The red suede Pumas now in my closet arrived on my doorstep about three years ago. I was surprised. I wasn’t expecting a package, but I also knew what it was right away, because shoe boxes are shaped differently. When I opened it and recognized the Puma logo, I thought, Dad. Most of the time I wore Nike, and the only person (other than me) who would buy me sneakers was my dad.
After I graduated from college, an annual tradition began: I had to select what I thought were the coolest sneakers on the market and buy a pair in his size 13. He would give me his credit card information, and in exchange for my “Fashion sense” would tell me to buy a pair too.
Somehow, he framed this ritual as that I was doing him a favor, and not the other way around. He was good at it. For example, when leaving a restaurant: “Thank you for letting me invite you to dinner, Katie.”
As he got older, I began to notice that he sometimes resorted to our sneaker habit to bridge the gap between us, if he felt like I was pulling away, or was too busy for him, or if he just missed me and wanted to pretend. He was a boy again. I was trying to hang up the phone, eager to get back to my life, and he was pulling the lifeline: “Hey, I was thinking, why don’t you find us some slippers?”
I hated, even when I let it happen, how once I started making more money and a free pair of sneakers weren’t moving the needle like they used to, I forgot that he had asked me to find us, always. U.S-a pair.
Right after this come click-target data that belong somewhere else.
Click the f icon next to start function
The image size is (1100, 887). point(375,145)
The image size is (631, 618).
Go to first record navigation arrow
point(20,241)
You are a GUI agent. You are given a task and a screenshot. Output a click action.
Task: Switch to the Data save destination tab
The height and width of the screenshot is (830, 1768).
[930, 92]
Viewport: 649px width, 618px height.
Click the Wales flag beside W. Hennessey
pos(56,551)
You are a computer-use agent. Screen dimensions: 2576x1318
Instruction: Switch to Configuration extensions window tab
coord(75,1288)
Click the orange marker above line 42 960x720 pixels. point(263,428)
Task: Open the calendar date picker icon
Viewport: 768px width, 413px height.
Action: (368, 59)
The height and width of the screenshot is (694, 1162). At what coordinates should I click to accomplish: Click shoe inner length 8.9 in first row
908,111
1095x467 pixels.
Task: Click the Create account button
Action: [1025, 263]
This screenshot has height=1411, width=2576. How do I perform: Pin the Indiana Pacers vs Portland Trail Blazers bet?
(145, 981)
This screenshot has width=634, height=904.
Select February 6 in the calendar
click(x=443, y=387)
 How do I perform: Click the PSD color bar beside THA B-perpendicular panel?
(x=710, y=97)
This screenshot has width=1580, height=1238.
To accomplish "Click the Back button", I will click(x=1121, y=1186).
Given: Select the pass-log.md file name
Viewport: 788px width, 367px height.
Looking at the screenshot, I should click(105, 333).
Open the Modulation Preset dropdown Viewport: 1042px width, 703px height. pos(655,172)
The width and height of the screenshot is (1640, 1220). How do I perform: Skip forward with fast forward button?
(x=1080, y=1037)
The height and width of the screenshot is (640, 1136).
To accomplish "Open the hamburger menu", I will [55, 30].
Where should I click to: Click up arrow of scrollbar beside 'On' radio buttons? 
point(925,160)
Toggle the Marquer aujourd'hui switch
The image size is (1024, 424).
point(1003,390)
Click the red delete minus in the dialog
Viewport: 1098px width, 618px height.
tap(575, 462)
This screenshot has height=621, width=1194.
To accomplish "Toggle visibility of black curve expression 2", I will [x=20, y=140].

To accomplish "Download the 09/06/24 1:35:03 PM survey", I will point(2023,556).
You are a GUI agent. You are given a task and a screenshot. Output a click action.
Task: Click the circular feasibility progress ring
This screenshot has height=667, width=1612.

A couple of weeks later, he was checking out the sneakers, and I could almost hear him wondering if he would ever need it again, not just for the sneakers, but for anything.
The rule was that I send him a pair. But that day, three years ago, he broke protocol. He had come across a shoe that he thought was cool, one that also represented a bond we shared …Walt frazier“So he bought us a pair each.” I lifted the lid and peeled off the white wrapping paper, took a sneaker out of the box, held it in front of me, and turned it front to back.
Hated them. Yuck. Damn. I put them back in the box, called to thank my dad, and put them in my closet. About five or six months later, when I was visiting my parents and wearing sneakers that weren’t our red Pumas, my dad said, “You don’t wear the ones I have, do you?”
“What? Yes, of course. I mean, I do. I love them!”
Every time she searched the closet for a pair of slippers, she considered the red Pumas. A civil war would break out in my mind:
Me: You will regret not using them.
Me too: but I don’t like them very much.
Me: Stop hurting daddy’s feelings; Shouldn’t nostalgia and love outweigh fashion?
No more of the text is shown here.